At door after door, bed-headed men in Patriots sweatshirts and women in Tigger pajamas greet us. With the exception of one woman, who kindly tells us her husband will shoot us if he finds us filming on their property, Clements gets a warm reception. While many Americans can't even identify their congressman, a surprisingly high number of Weare residents have heard of the Kelo decision. Many are well aware of the Liberty Hotel project, even if they don't recognize Clements from his appearances on Hannity & Colmes. In all, only two people decline to sign his petition, and one of those supports it, he just fears retribution. Of Souter, a man who doesn't typically arouse great passions, they say things like, "Get him!" and, "That idiot!" Clements smiles when they say this, turning to me and explaining, "He has his opinions. We have ours."
The next day, a healthy crowd packs the Old Town Hall, despite the AFC championship game being televised simultaneously. They hear about property rights and selectman races and also hear from Ron Bianco, America's foremost eminent domain song parodist, who treats the crowd to repurposed Dylan covers such as "Knockin' on Souter's Door."
They also hear about the only other thing Weare is famous for--the Pine Tree Riot. Before the American Revolution, King George III had dibs on the town's tall white pines, which he used for sailing masts for his Royal Navy. The townspeople were forbidden to use them, even though the trees stood on their property. But they ignored the injunction, and helped themselves.
When the sheriff came to exact the king's toll, he holed up at a local inn. Knowing this, more than 20 townsmen blackened their faces, broke into his room, and beat him bloody with pine switches. As Keith Lacasse, an architect and former hockey goalie who is also running for selectman, tells it, the townsmen then put the sheriff and his deputies on their horses and cut off the horses' ears and manes to devalue the animals. Then they "slapped them on the ass and sent them down the road, with people lining the streets jeering. And that was just over pine trees! Can you imagine if those guys were around today?"

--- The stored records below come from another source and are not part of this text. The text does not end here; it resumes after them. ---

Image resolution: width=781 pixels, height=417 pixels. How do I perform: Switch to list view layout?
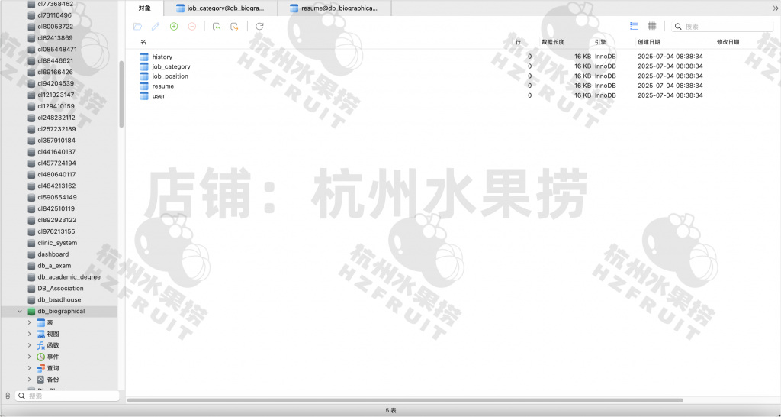click(x=634, y=26)
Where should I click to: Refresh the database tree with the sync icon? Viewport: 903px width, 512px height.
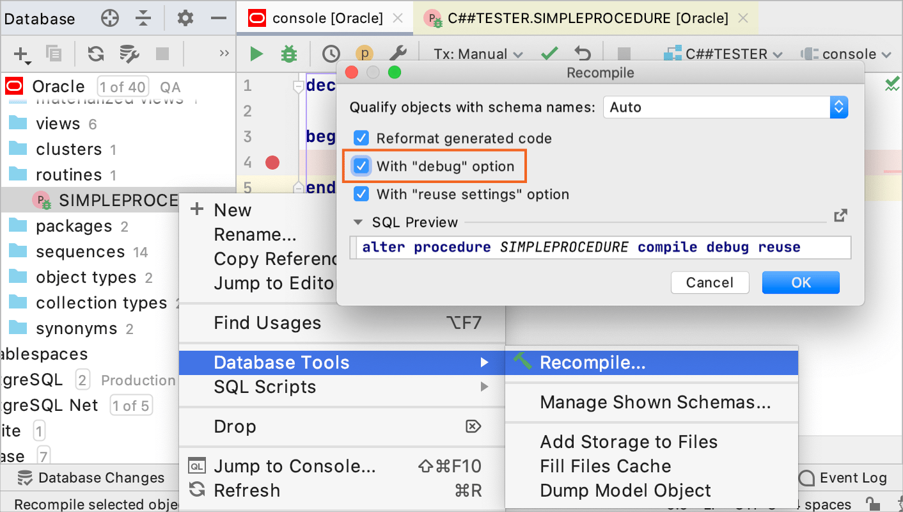95,54
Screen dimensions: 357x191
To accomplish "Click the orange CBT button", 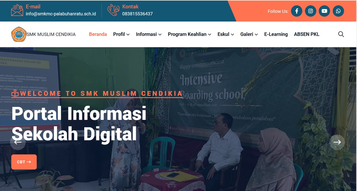I will tap(24, 162).
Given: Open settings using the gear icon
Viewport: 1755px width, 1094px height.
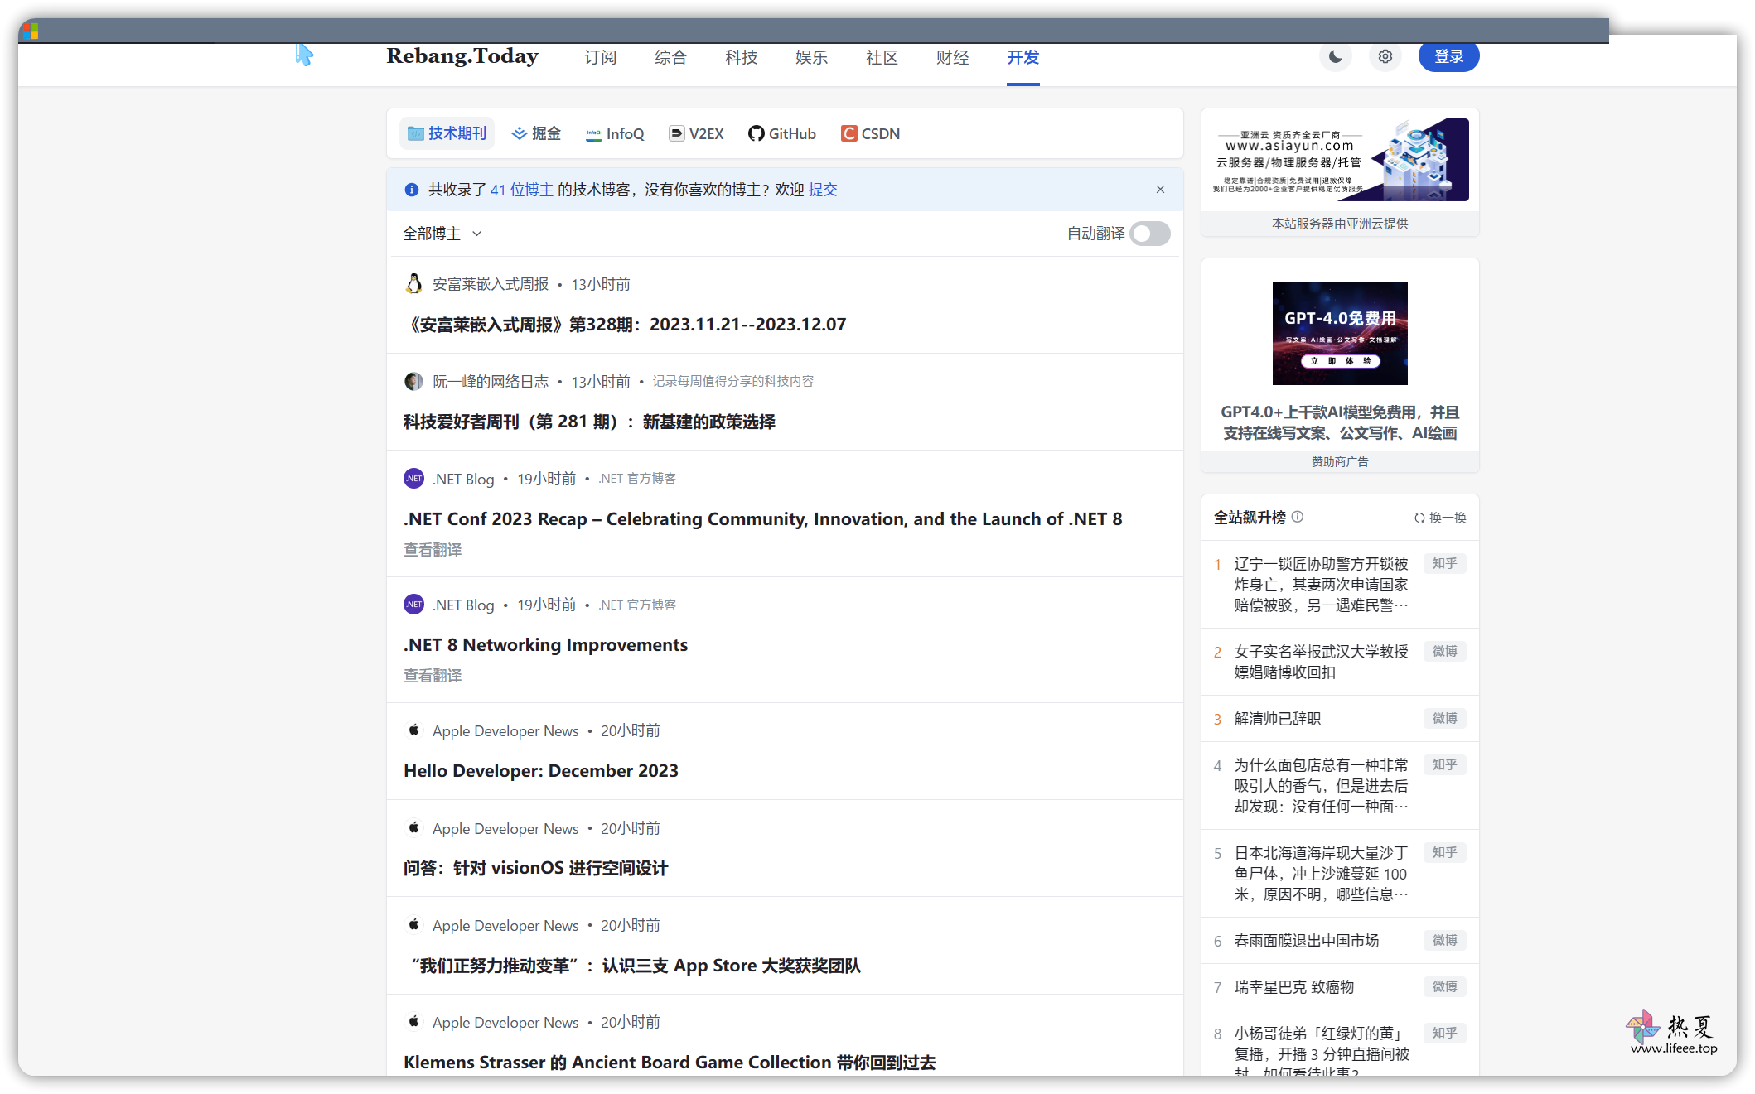Looking at the screenshot, I should tap(1385, 56).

Outside the hall afterwards, Clements is in a close huddle with a United Airlines pilot who's come from New York, and who says he'd be willing to move up here immediately and run for selectman if it'll make the difference. It turns out election rules forbid it. He missed the cutoff for residency. But his willingness innervates Clements. When I ask him what he's looking for in a candidate, he says, "They need to have a pulse, and support the project. Those are my two things."

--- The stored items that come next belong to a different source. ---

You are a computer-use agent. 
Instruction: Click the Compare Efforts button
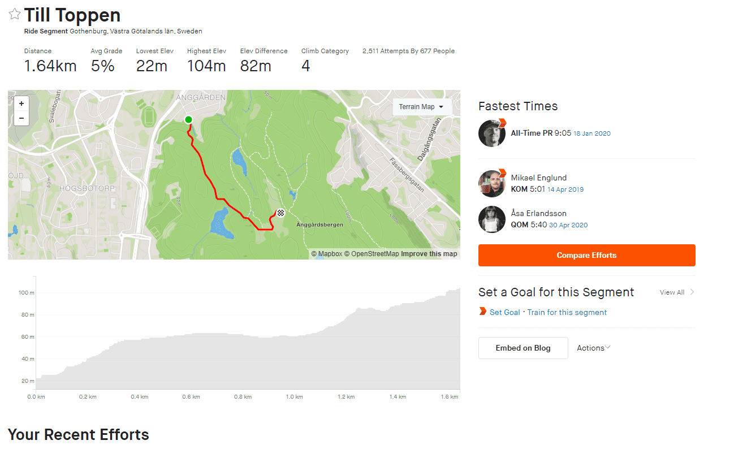pyautogui.click(x=586, y=255)
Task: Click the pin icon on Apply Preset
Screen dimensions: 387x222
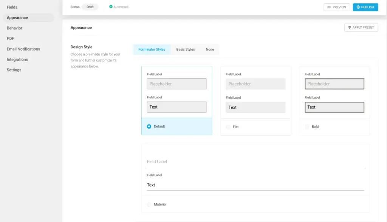Action: click(349, 28)
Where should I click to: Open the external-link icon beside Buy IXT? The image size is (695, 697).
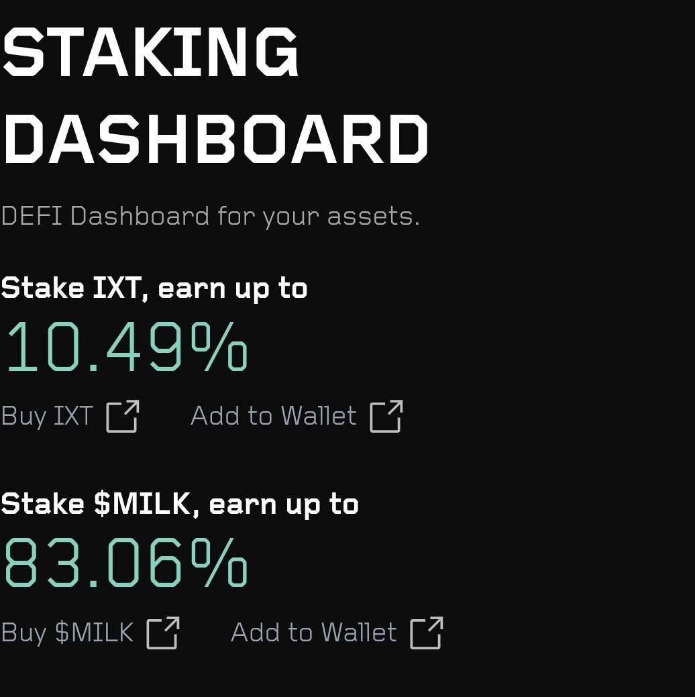tap(123, 416)
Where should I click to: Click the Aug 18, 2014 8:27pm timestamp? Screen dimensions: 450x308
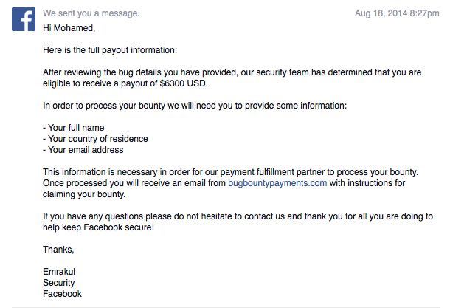tap(397, 13)
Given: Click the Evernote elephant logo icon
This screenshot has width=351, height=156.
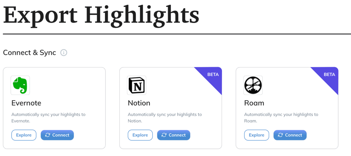Looking at the screenshot, I should [20, 85].
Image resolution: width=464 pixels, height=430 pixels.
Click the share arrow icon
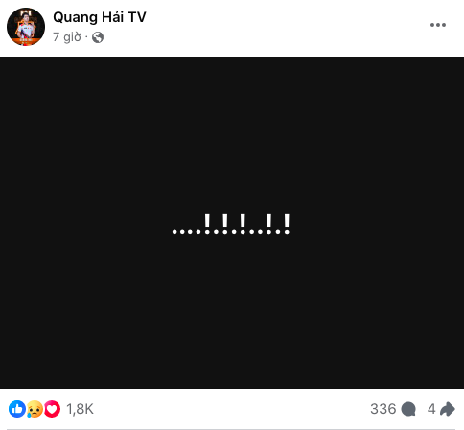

Clements says if they don't swing this election, they'll be back come the next one. He's in it to win it, and isn't going anywhere. The project is too important to abandon: "I'd like to show them that without property rights, there is no economic development. I'd take those five justices on a year-abroad study--to Zimbabwe, North Korea, Cuba, Canada." Just kidding on the last one, he says. "But I don't have the money for a year-abroad program at my educational institute. So I thought we'd just do some home-schooling. That's what we're doing. We're doing a home-schooling program. And David Souter's our first student."
Matt Labash is a senior writer at The Weekly Standard.